Wspólnie zapakowaliśmy zakupy do bagażnika i wszyscy wsiedliśmy do auta. Leon uparł się, że chce siedzieć z przodu, więc przełożyłam mu tylko fotelik, nie chcąc wszczynać kłótni. Chłopiec widząc zirytowaną minę Harry'ego, poklepał go po udzie.

- Nie martw się wujku, to nic że nie potrafisz czytać. - Harry spojrzał na niego z uśmiechem. - Kocham cię nawet jeśli tego nie potrafisz.

Rozczulona scenką, która miała miejsce, oparłam się o fotel, przykładając dłoń do serca. Widok tej dwójki, zawsze wywoływał na mojej twarzy ogromny uśmiech. Cicha muzyka dobiegająca z radia, tworzyła miły akompaniament w drodze powrotnej do mojego mieszkania.
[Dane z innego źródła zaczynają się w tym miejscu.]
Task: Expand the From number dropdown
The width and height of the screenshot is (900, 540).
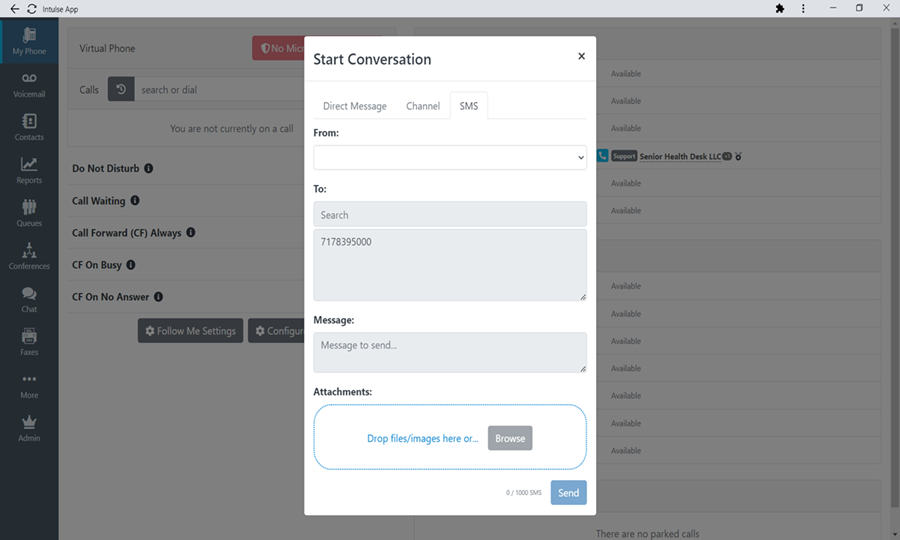Action: (450, 157)
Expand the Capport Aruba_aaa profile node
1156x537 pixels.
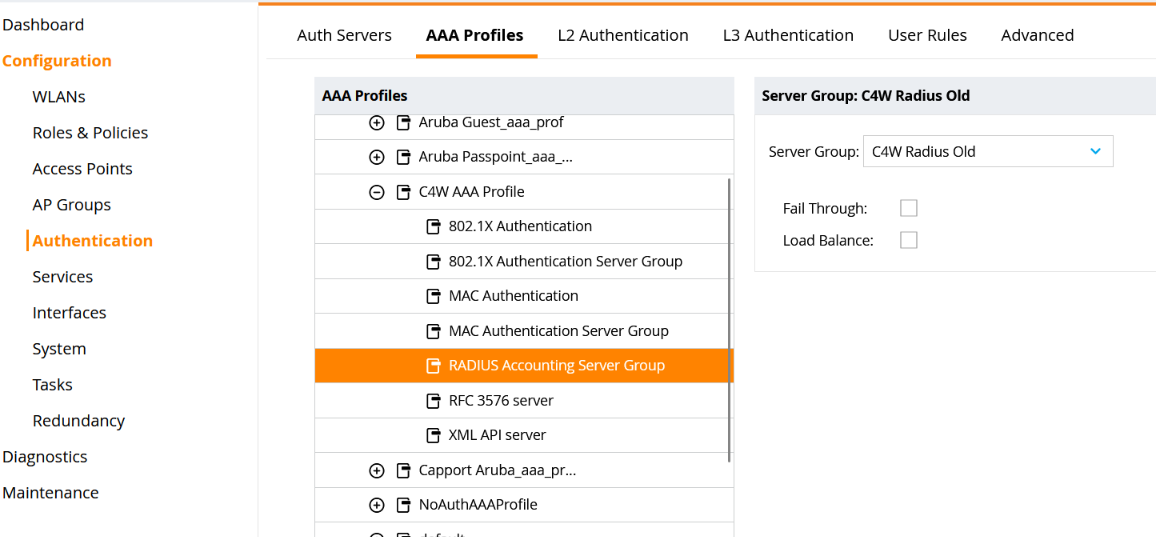click(x=377, y=470)
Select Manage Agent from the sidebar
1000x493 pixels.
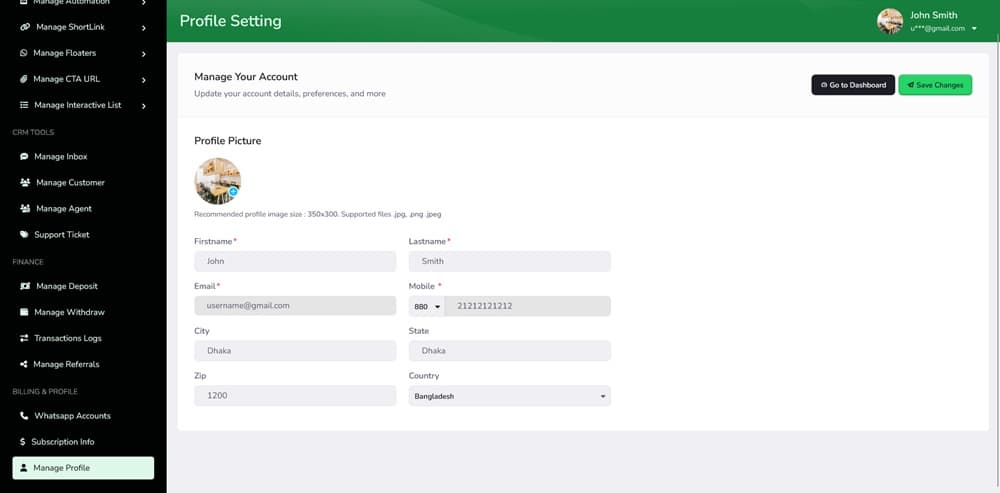63,209
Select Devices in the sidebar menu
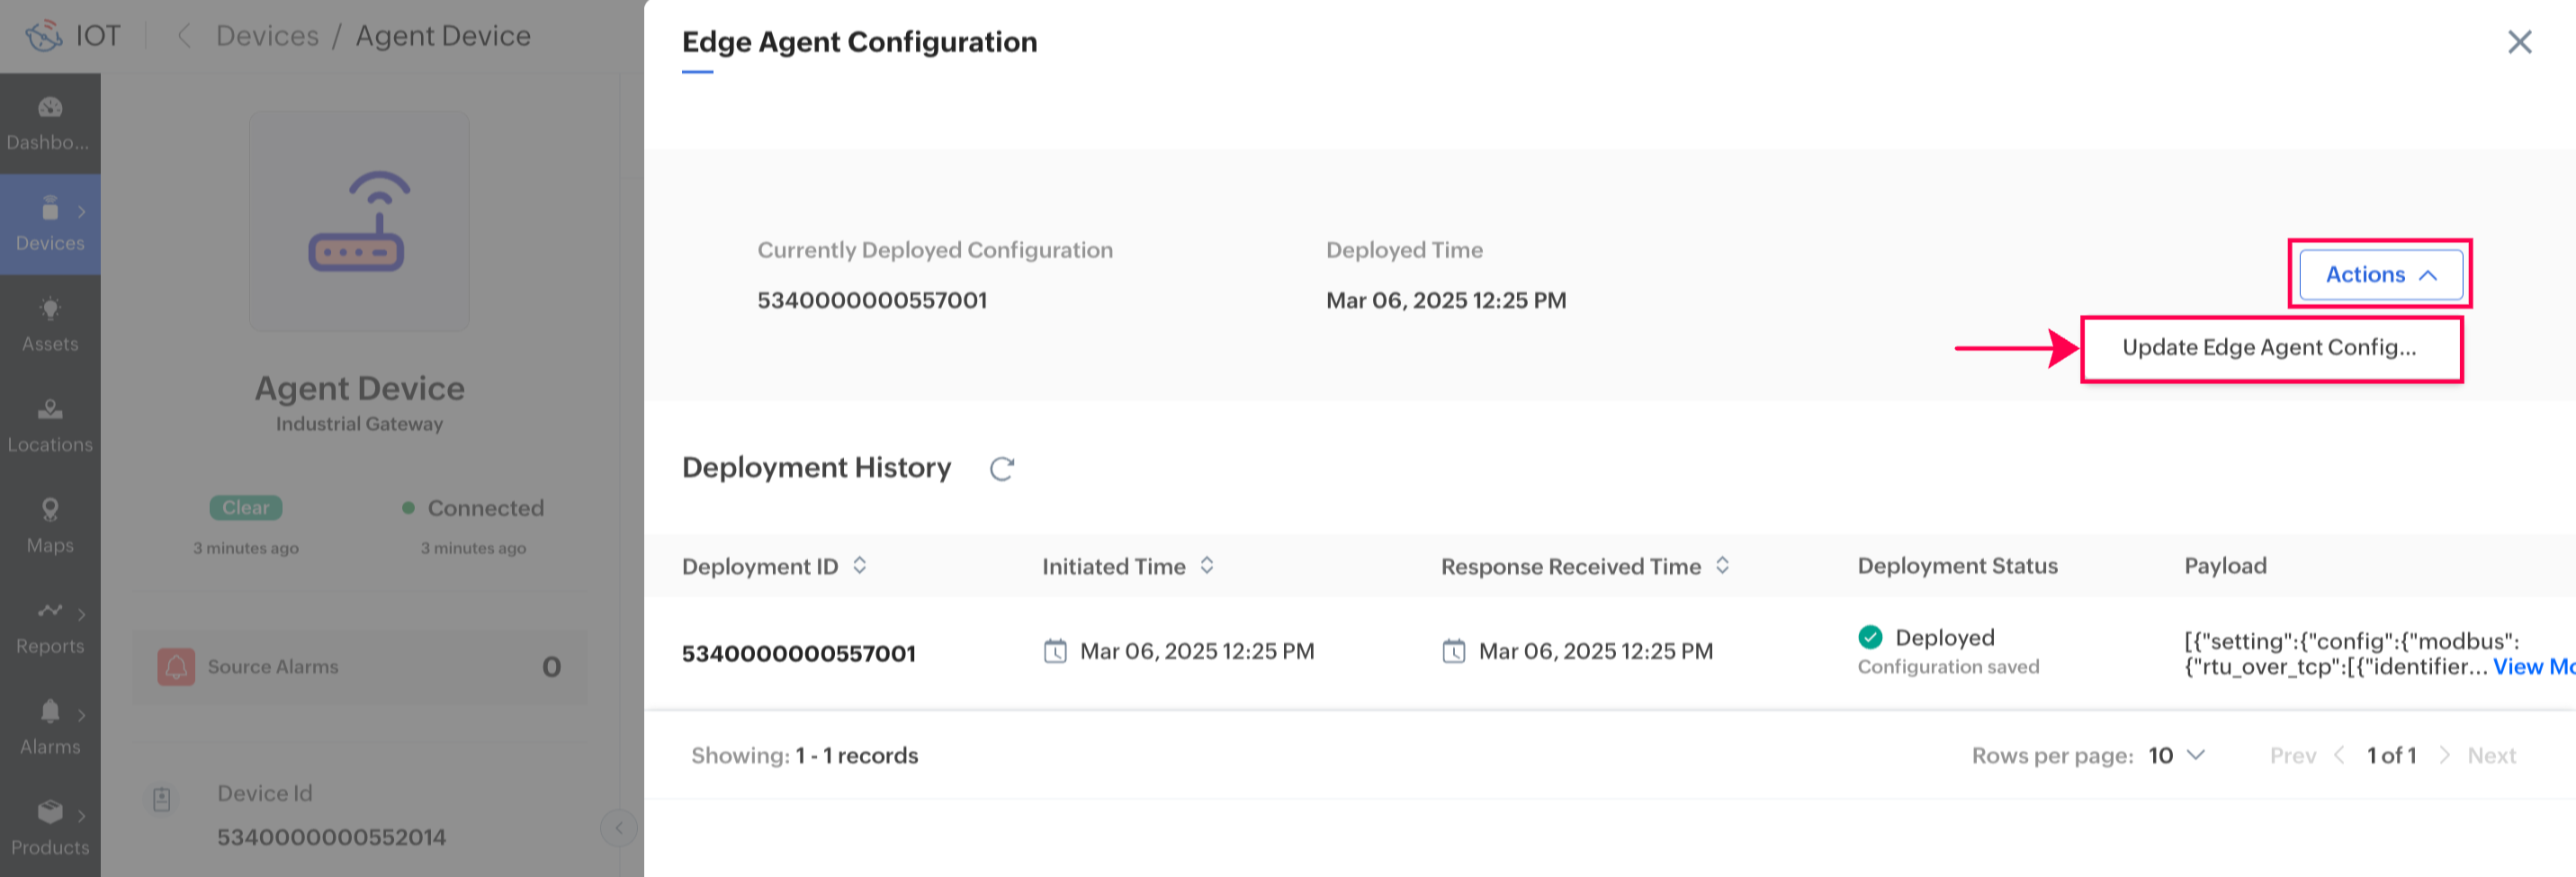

Z uwagą i skupieniem rozglądałam się w poszukiwaniu wolnego miejsca.

- Może tu? - zaproponowałam, wskazując wolną przestrzeń pomiędzy dwoma innymi autami.

- Za daleko, znajdę coś bliżej.

- Jak sobie chcesz.

Przyglądałam się, jak spokojnie cofa, kierując się bliżej mojej klatki schodowej. Nie miałam pojęcia po co, skoro byliśmy tam już wcześniej i nie było żadnego miejsca. Jak na osiedle emerytów, sporo ludzi ma samochód. Ewentualnie każdy robi dzisiaj rodzinny obiad, tak czy siak pojazdów było od groma. Kiedy podjechaliśmy bliżej, z przerażeniem odkryłam że Harry ma zamiar wcisnąć się w szparę pomiędzy hydrantem, a czarnym mercedesem.

- Nie zmieścisz się tam! - pisnęłam, chwytając go za ramię.

- Milcz kobieto i daj działać mistrzowi. - uśmiechnął się, powoli przymierzając się do parkowania. Kątem oka zauważyłam jak Leon zasłania sobie oczy i cóż, miałam ochotę zrobić to samo. Zwłaszcza kiedy usłyszałam donośny zgrzyt. W lusterku zobaczyłam jak oczy Harry'ego podwajają swoje rozmiary, aby chwile później zaszklić się. Wyskoczył za auta, aby ocenić szkody. Po jego minie mogłam stwierdzić, że były wielkie. Klęknął, głaszcząc drzwi samochodu. - Moje maleństwo.